Sono affiorati tre pensieri: il primo, è che si è sempre contemporaneamente padri e figli delle scelte che si fanno. Se siamo capi è perché crediamo che la particolare via dello scautismo nell’oceano dell’educazione sia una bella via e un’alta disciplina da rivolgere alle generazioni più giovani; un atto d’amore per aiutare i ragazzi a crescere aprendosi al mondo e alla vita.

 Il secondo: come Dio agisce in me. Di fronte alla situazione inedita, è Egli stesso che mi offre gli strumenti per agire: lavare i piedi, cioè sporcarsi le mani nel servire, è il gesto che risolve l’impasse, l’unico che mi consente di prendere parte con Lui, di partecipare alla gioia del mio Signore. Scuola di Servizio, altro che scautismo di facciata.

 Terzo: “L’appartenenza non è un insieme casuale di persone, non è il consenso a un’apparente aggregazione; l’appartenenza è avere gli altri dentro di sé” cantava Gaber, e quanto è vero.

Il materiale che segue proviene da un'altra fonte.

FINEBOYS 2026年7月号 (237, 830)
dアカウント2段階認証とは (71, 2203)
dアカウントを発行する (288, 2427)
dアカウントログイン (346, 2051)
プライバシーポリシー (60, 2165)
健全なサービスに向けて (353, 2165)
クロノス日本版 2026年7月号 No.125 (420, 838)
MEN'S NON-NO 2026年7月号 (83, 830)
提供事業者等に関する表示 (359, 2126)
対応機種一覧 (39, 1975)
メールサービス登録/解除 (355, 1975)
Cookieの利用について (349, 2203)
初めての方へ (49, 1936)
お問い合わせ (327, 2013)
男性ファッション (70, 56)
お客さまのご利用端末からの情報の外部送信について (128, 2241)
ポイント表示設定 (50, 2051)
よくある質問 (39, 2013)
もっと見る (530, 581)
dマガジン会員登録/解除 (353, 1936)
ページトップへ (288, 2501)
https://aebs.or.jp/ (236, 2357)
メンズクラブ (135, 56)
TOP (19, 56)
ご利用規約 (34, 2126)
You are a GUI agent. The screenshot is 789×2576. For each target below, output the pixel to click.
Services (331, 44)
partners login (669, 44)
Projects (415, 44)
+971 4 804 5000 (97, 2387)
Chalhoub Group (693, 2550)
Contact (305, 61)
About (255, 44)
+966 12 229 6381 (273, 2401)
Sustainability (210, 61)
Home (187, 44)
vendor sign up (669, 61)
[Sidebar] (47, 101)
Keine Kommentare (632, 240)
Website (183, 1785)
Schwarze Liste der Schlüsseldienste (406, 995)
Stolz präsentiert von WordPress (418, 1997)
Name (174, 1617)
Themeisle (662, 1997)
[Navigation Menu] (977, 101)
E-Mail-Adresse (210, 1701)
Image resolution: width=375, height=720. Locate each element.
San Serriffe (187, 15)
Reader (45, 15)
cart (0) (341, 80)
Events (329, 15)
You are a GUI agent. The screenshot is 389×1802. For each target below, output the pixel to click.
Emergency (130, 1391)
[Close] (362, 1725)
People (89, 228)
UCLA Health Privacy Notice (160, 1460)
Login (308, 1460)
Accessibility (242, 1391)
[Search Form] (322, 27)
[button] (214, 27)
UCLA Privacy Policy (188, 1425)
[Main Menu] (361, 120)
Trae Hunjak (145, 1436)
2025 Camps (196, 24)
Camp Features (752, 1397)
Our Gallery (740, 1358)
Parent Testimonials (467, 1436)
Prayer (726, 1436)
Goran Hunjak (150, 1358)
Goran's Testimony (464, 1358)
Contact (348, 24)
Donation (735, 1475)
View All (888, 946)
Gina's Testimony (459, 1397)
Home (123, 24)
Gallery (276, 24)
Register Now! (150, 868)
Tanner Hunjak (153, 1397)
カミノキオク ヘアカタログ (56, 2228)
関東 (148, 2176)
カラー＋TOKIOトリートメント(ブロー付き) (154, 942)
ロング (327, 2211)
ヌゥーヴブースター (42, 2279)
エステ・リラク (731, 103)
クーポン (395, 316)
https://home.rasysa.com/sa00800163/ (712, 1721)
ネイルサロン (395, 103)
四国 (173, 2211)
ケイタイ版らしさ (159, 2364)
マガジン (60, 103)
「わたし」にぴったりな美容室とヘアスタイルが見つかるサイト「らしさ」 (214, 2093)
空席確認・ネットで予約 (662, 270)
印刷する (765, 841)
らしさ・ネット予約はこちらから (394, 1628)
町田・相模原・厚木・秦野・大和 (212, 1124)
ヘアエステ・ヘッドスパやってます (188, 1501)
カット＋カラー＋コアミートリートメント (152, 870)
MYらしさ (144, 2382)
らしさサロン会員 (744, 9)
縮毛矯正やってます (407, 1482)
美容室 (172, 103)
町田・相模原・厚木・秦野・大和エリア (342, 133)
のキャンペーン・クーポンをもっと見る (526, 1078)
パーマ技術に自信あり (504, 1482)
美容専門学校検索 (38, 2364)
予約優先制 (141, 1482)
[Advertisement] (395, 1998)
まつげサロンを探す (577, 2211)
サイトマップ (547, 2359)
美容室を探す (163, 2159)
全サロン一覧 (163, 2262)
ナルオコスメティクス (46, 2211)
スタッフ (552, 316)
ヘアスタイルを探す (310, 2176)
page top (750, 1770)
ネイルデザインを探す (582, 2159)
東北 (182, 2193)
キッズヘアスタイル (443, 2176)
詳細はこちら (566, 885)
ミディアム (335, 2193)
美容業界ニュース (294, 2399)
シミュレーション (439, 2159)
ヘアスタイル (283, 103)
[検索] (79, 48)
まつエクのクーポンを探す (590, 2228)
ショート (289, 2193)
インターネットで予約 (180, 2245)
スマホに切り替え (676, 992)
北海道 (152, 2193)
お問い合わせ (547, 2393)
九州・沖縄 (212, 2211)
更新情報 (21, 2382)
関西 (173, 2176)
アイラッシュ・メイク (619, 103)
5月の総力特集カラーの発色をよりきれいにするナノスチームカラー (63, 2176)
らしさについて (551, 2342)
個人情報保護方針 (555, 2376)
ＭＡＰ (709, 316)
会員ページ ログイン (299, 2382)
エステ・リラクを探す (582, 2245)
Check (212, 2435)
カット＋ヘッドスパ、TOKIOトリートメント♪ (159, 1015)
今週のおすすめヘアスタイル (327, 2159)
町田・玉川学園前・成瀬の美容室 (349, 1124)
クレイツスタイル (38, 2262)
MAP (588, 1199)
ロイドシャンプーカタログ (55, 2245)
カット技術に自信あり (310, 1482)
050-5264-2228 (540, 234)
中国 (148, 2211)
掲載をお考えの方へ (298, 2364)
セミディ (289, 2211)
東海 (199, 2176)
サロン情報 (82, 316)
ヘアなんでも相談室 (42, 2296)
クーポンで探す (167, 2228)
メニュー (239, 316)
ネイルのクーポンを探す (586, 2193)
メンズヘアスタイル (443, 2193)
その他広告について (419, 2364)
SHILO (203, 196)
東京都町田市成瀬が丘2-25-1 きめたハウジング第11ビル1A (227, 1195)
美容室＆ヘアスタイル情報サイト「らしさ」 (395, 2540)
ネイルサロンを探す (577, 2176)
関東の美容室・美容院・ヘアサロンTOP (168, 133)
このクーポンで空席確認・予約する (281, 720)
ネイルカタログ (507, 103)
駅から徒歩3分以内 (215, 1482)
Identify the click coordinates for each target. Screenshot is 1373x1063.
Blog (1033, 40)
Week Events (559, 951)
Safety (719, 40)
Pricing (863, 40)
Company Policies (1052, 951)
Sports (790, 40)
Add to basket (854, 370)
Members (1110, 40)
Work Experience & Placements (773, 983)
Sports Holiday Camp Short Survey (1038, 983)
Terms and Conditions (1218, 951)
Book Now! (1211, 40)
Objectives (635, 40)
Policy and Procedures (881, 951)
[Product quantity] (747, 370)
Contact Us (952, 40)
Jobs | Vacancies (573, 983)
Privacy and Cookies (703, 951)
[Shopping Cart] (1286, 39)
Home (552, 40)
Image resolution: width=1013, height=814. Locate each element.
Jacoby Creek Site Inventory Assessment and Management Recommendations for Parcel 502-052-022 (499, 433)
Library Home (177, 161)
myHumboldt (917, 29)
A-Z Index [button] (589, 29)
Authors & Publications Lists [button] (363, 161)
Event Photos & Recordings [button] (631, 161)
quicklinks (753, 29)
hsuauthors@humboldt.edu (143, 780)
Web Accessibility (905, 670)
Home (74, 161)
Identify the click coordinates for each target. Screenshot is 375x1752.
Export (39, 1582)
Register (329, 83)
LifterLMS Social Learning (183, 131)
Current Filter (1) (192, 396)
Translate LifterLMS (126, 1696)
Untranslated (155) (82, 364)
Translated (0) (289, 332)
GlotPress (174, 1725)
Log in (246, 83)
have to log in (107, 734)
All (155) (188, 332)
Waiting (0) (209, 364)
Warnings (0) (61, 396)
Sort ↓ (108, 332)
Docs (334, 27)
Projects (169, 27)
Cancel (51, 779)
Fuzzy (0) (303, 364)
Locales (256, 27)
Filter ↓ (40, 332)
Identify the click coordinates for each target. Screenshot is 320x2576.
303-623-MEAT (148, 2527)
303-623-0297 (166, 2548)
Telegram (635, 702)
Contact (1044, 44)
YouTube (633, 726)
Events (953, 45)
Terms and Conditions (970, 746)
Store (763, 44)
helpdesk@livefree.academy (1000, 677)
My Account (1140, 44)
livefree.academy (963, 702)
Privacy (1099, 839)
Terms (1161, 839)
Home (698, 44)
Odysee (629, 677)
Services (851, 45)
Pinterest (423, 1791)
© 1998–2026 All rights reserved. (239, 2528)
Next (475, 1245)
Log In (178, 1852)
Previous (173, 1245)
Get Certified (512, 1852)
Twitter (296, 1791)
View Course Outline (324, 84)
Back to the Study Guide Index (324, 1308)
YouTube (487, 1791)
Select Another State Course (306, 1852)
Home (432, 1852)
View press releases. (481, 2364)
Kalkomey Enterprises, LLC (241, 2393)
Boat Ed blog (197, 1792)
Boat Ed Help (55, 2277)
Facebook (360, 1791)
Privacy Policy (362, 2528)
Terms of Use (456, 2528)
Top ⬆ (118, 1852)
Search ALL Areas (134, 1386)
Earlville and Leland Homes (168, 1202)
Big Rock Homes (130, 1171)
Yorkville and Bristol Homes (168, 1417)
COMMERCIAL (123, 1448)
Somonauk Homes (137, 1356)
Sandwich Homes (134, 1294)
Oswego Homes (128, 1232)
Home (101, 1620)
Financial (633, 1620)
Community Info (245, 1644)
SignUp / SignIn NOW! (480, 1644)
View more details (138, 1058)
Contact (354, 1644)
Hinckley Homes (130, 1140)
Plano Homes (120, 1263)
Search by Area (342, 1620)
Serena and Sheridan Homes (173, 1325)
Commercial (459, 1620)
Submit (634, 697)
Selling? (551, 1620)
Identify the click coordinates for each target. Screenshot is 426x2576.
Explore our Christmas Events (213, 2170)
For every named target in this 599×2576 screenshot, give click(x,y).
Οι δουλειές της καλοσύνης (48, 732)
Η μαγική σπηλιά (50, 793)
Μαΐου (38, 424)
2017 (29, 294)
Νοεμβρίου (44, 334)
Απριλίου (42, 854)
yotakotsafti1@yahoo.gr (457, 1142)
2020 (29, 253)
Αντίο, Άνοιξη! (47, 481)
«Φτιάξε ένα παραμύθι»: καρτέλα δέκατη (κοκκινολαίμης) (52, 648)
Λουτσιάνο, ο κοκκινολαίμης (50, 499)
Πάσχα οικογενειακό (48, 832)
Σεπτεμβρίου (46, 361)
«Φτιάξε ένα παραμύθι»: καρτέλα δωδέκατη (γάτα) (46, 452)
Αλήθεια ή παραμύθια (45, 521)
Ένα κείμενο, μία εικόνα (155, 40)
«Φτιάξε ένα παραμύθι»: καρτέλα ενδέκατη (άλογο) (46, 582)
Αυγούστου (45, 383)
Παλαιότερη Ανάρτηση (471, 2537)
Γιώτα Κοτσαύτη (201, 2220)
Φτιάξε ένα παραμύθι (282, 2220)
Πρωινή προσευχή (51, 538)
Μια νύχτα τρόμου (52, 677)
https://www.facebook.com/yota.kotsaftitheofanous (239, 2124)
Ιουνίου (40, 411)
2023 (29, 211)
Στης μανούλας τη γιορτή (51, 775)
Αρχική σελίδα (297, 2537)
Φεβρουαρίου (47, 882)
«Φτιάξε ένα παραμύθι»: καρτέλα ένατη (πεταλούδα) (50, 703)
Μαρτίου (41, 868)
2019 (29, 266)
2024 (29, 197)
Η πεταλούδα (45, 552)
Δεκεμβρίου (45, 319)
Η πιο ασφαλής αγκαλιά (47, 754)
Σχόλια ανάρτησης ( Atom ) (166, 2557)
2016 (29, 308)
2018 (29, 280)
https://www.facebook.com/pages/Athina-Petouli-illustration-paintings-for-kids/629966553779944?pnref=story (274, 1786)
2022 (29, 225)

Essere capi in AGESCI vuol dire aver fatto una scelta insieme ad altre persone, partecipando alla costruzione di un’identità che, in qualche modo, abbraccia e supera insieme il mio piccolo punto di vista. Un’identità non gassosa, ma dai caratteri ben definiti, una visione del mondo precisa – cioè “di parte”, qualora dovessimo dimenticarlo -, che è emersa potentemente nei giorni dell’unanime cordoglio tributato al presidente del Parlamento europeo David Sassoli, nel gennaio scorso. Dall’intensa omelia del cardinale Zuppi, dalle parole commoventi dei familiari a quelle del mondo politico, sono coralmente emersi i tratti di un umanesimo cristiano che ci appartiene, partecipativo, per il quale è impossibile non riconoscersi come capi in AGESCI. «Non un funerale ma un manifesto politico», ha commentato Massimiliano Smeriglio, eurodeputato non credente. «Il manifesto di un movimento politico e sociale, quello del cattolicesimo democratico, che combatte, sogna e ragiona. Che non ha paura della propria idealità e che attraversa il mondo con la forza della mitezza, della sobrietà, della radicalità del messaggio evangelico. Sempre dalla parte degli ultimi, sempre dalla parte della persona, della complessa dimensione umana.  Una lezione di stile, una lezione collettiva, dalla parte dell’umanità senza cattedra, […] patrimonio di parte e di tutti».

Una testimonianza da tenere stretta per tutte quelle volte in cui guardandoci l’ombelico faremo finta di credere che quello possa essere il centro del mondo: «Avrai parte con me?».